#### Records supplied ####

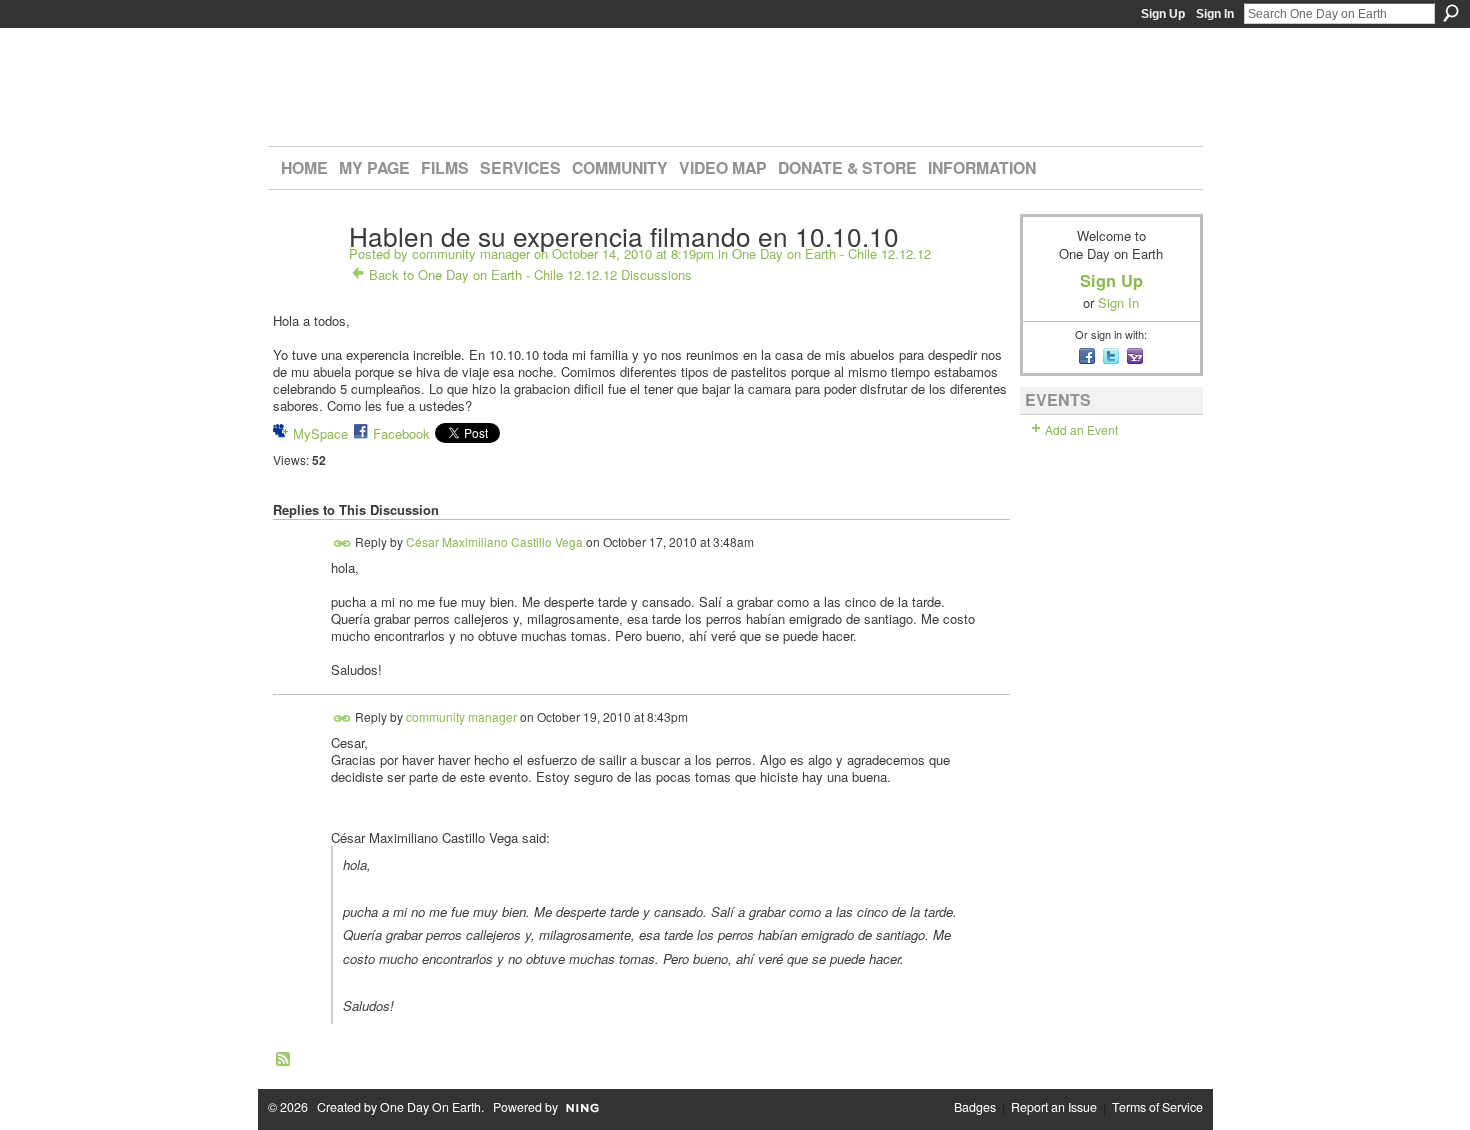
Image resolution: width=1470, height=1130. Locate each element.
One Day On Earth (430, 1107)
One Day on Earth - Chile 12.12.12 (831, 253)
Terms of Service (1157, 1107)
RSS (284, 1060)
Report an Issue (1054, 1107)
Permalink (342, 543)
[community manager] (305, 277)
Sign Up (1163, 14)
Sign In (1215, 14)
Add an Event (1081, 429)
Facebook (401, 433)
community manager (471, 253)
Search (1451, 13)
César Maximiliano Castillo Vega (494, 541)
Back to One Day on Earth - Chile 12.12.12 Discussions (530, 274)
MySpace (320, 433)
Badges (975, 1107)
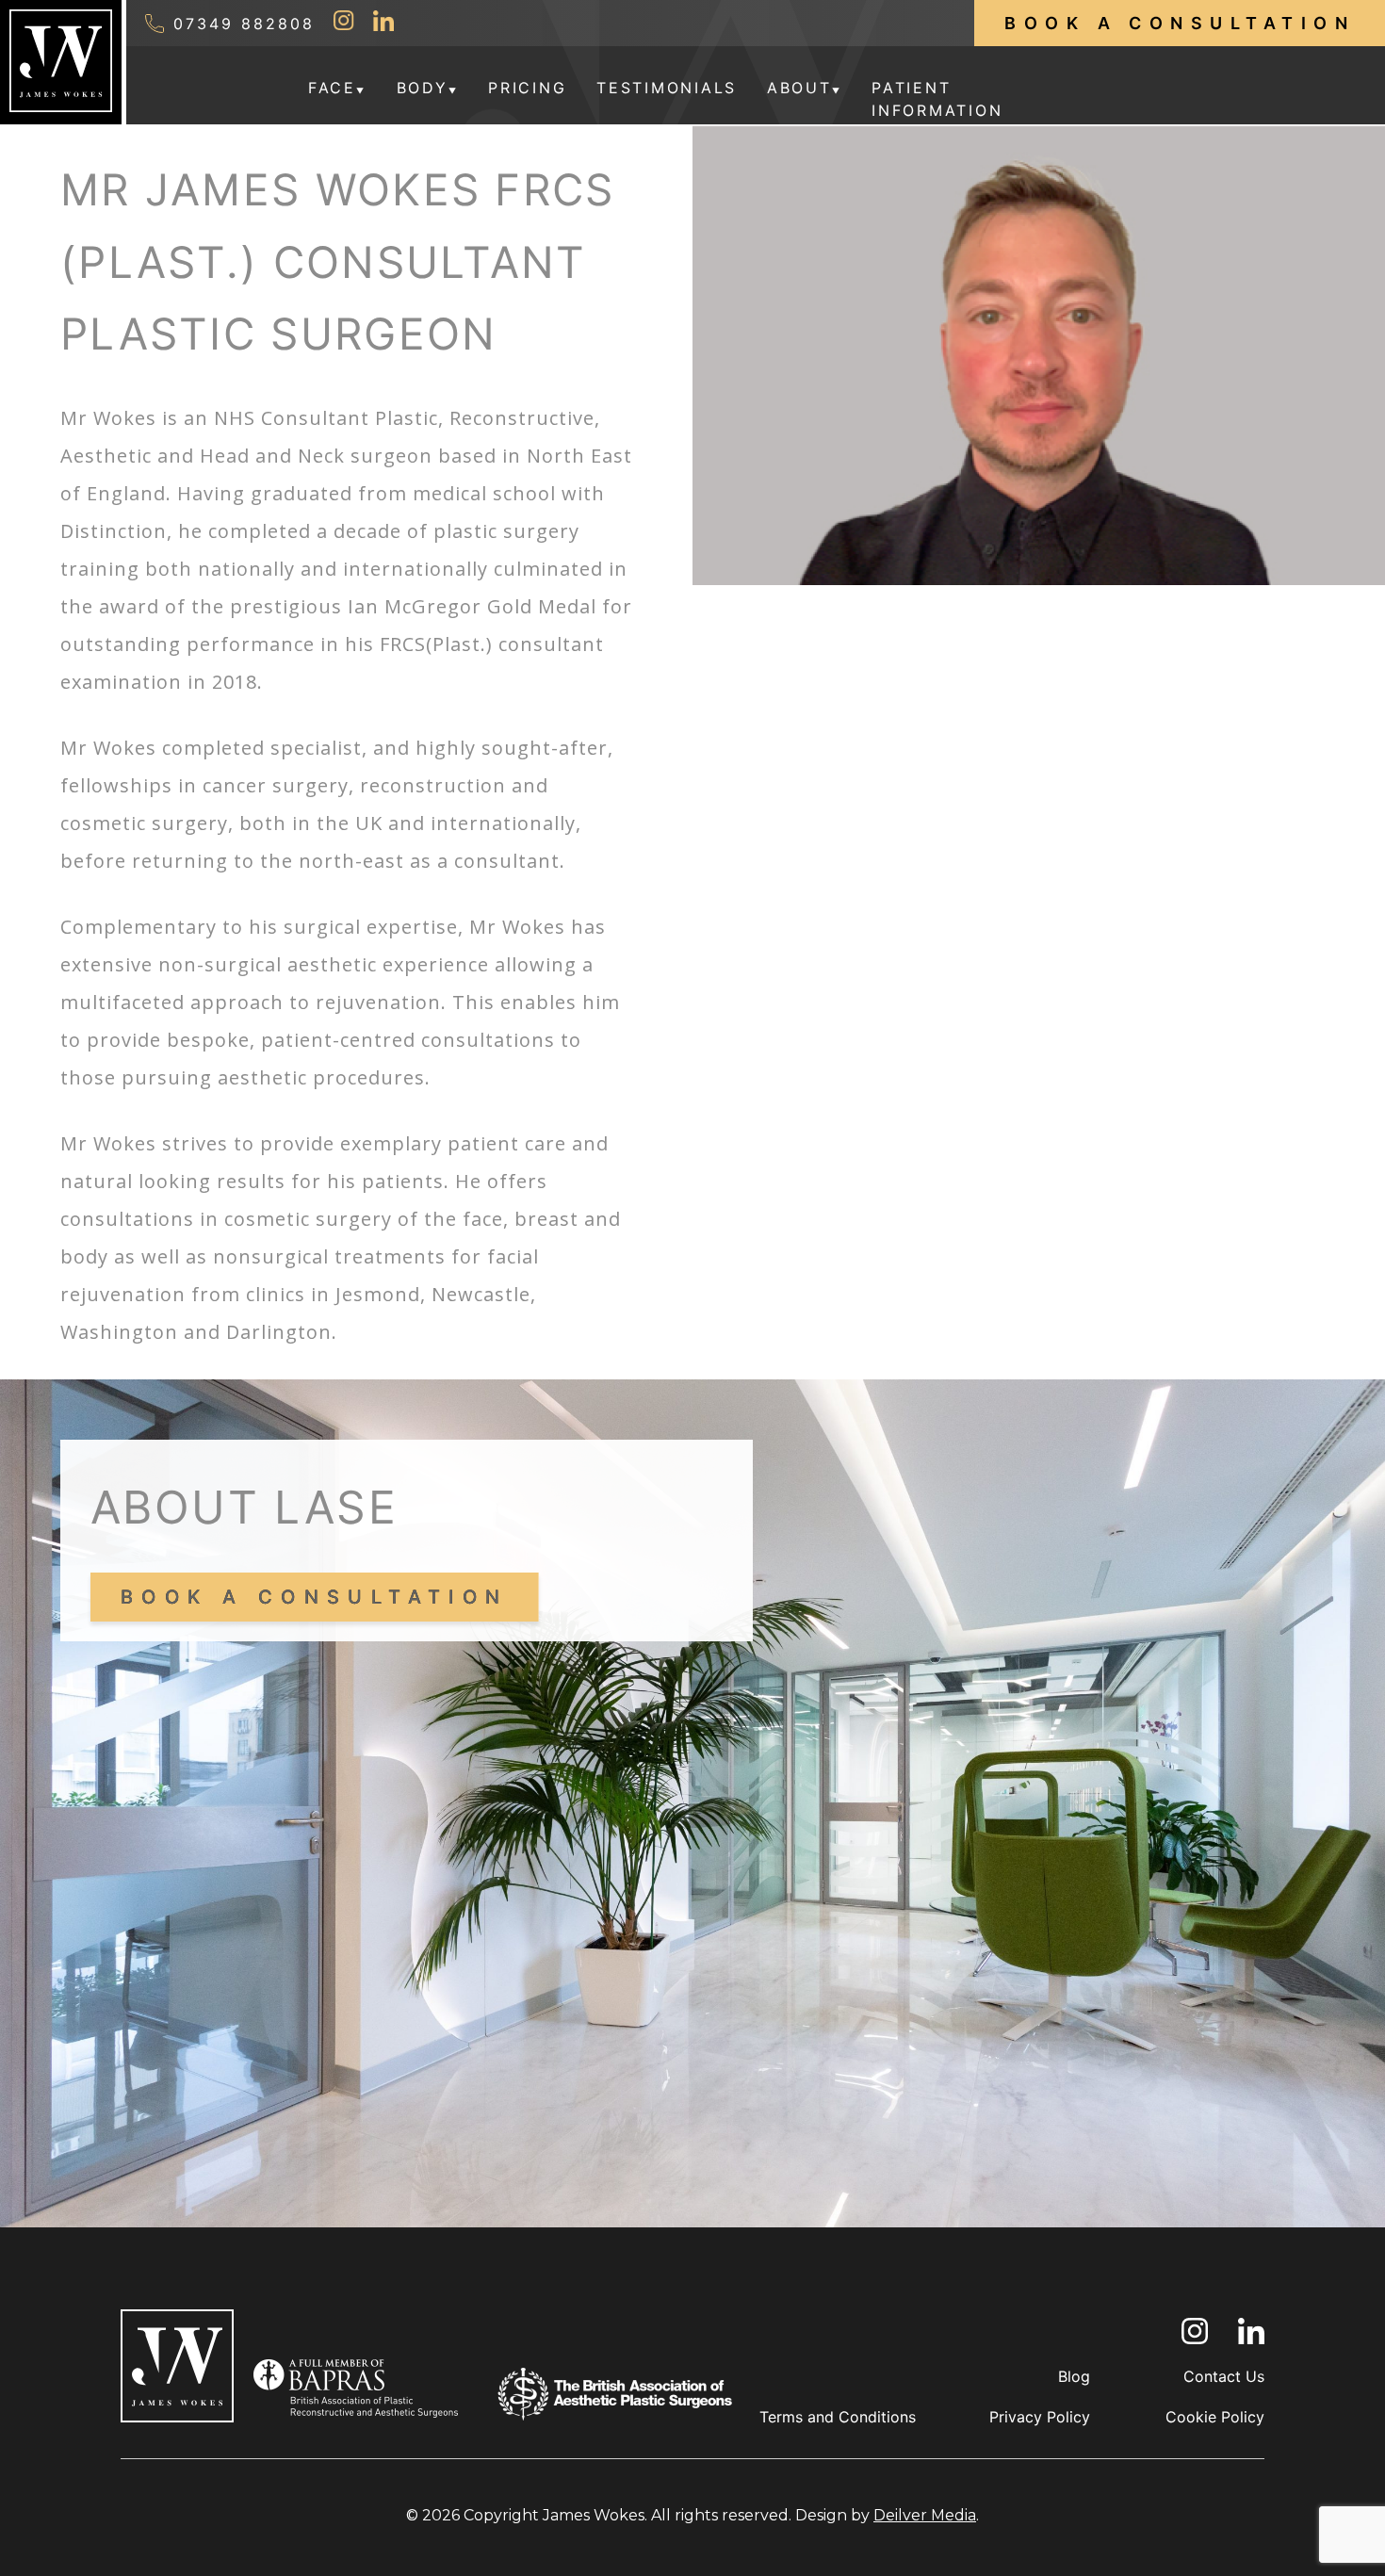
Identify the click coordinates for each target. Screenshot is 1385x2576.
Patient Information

####

■ Task brief ■
Update the data above by replacing every "community manager" with "site moderator" and changing nothing else. Leave the pictures out of your answer.

■ Result of this task ■
Image resolution: width=1470, height=1130. Locate each element.
One Day On Earth (430, 1107)
One Day on Earth - Chile 12.12.12 (831, 253)
Terms of Service (1157, 1107)
RSS (284, 1060)
Report an Issue (1054, 1107)
Permalink (342, 543)
[site moderator] (305, 277)
Sign Up (1163, 14)
Sign In (1215, 14)
Add an Event (1081, 429)
Facebook (401, 433)
site moderator (471, 253)
Search (1451, 13)
César Maximiliano Castillo Vega (494, 541)
Back to One Day on Earth - Chile 12.12.12 Discussions (530, 274)
MySpace (320, 433)
Badges (975, 1107)
Identify the click coordinates for each target. Screenshot is 1385x2576.
Patient Information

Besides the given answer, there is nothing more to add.